Mob justice over what people said years ago is very dangerous. And due to the global nature of the internet, it is very hard to get the mob off your back. It seems many students have been denied their college admissions due to stuff they tweeted as a teenager. It seems in the modern world felons deserve redemption, but bad tweeters do not. Not to mention that cancelling people over what they said in the past is so stupid, that if applied consistently, will lead to funny scenarios. For example, if teenagers should be punished for their past tweets, why shouldn't be Joe Biden for saying on the record that he doesn't support same.sex marriage in the 2008 VP debates. This is not even counting what opinions biden held in the 20th century.
It seems that we have come to a point where you simply can't speak on certain topics, neither in the affirmative nor in the negative, and so most people end up saying what will keep the mob at bay. Case in point, all the people attacking JK Rowling do not want to say that any man who self ids as a woman should have access to women's private spaces.

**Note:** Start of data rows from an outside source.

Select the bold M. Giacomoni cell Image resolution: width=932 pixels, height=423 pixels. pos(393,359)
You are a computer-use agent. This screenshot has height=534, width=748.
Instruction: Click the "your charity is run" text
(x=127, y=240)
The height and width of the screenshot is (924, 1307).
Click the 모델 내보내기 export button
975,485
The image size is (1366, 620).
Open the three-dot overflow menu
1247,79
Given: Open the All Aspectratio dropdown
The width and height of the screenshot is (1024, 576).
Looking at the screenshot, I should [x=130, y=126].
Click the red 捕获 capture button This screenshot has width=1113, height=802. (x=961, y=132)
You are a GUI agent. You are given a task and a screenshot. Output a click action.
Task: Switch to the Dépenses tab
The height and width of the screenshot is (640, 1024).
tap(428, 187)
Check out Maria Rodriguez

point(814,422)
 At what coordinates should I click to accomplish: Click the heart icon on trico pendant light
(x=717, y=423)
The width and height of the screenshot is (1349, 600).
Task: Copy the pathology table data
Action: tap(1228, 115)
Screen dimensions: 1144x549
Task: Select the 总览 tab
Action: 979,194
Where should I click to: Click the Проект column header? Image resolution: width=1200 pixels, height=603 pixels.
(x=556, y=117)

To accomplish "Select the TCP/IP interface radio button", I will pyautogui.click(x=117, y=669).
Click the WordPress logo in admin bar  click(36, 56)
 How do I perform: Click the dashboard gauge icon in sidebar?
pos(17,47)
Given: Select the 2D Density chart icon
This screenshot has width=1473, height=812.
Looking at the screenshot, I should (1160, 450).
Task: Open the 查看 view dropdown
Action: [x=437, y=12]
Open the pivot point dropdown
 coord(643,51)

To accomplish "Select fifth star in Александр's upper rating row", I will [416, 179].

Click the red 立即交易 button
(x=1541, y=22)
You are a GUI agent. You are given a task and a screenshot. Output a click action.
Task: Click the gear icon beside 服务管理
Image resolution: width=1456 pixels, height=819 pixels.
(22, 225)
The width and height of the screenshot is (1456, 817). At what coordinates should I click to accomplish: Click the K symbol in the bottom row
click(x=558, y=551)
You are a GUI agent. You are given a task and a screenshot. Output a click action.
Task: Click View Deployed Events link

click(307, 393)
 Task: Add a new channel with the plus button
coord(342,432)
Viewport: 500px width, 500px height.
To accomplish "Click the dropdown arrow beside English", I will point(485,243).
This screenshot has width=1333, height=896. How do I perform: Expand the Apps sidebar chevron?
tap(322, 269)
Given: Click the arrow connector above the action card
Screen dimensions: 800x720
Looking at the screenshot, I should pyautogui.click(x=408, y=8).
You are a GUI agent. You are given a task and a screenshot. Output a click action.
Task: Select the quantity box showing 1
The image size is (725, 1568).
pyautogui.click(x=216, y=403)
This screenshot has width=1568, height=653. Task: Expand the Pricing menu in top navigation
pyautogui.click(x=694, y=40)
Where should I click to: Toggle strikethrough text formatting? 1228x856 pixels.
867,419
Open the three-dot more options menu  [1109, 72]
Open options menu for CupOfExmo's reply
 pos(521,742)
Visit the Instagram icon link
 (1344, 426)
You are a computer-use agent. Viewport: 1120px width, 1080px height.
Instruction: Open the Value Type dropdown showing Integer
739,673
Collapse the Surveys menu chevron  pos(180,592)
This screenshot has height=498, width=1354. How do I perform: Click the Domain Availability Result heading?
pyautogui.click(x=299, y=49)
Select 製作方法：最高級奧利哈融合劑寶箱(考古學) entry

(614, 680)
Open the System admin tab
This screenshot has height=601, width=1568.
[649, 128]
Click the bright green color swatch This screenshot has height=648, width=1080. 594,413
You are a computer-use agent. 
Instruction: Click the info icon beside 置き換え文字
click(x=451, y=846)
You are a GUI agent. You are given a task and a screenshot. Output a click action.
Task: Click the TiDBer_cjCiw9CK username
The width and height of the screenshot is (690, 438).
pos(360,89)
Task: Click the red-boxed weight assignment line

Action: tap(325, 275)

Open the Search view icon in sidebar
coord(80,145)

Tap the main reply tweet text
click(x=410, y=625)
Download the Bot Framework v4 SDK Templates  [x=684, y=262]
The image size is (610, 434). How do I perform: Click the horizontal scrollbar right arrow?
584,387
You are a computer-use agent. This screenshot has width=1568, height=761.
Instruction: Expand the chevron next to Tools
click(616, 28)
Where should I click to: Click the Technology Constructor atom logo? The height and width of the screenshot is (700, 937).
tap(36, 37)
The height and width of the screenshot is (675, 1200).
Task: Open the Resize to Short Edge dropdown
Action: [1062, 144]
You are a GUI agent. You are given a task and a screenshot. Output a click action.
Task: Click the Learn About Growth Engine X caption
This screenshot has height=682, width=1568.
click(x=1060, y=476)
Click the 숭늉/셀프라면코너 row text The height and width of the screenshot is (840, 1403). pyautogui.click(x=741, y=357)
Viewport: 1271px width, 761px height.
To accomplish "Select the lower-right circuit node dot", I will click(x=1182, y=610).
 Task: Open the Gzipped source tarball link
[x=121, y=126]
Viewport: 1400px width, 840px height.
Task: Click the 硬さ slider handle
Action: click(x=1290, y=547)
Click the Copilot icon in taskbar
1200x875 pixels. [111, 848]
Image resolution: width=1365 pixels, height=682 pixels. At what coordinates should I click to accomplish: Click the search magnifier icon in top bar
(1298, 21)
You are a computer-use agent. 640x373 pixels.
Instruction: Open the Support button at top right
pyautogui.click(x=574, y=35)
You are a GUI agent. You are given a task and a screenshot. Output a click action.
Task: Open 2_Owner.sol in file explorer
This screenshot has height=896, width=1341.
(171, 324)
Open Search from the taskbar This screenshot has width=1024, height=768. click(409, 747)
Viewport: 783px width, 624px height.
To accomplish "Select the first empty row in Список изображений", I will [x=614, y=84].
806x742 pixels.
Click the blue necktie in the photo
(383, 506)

How many of them have still been denied after showing genuine remorse for their views? Nobody is owed a college admission.
> all the people attacking JK Rowling do not want to say that any man who self ids as a woman should have access to women's private spaces
Nobody's saying that men who falsely claim to be women should have access to women's spaces.
Nobody is universally "owed" anything but we do a lot of good and prudent things anyway because it's entirely within our capacity to execute good and prudent acts and we're sometimes better off for it. And yes we sometimes do bad and despicable things because sometimes impulse overrides reason, but that too is in our capacity to put a handle on and reign in, so we do, or at least we ought to.
So maybe there's a better way to articulate this dichotomy than the lazy argument of "You're not owed $thing"-which doesn't solve anything for anyone except the speaker's own ego.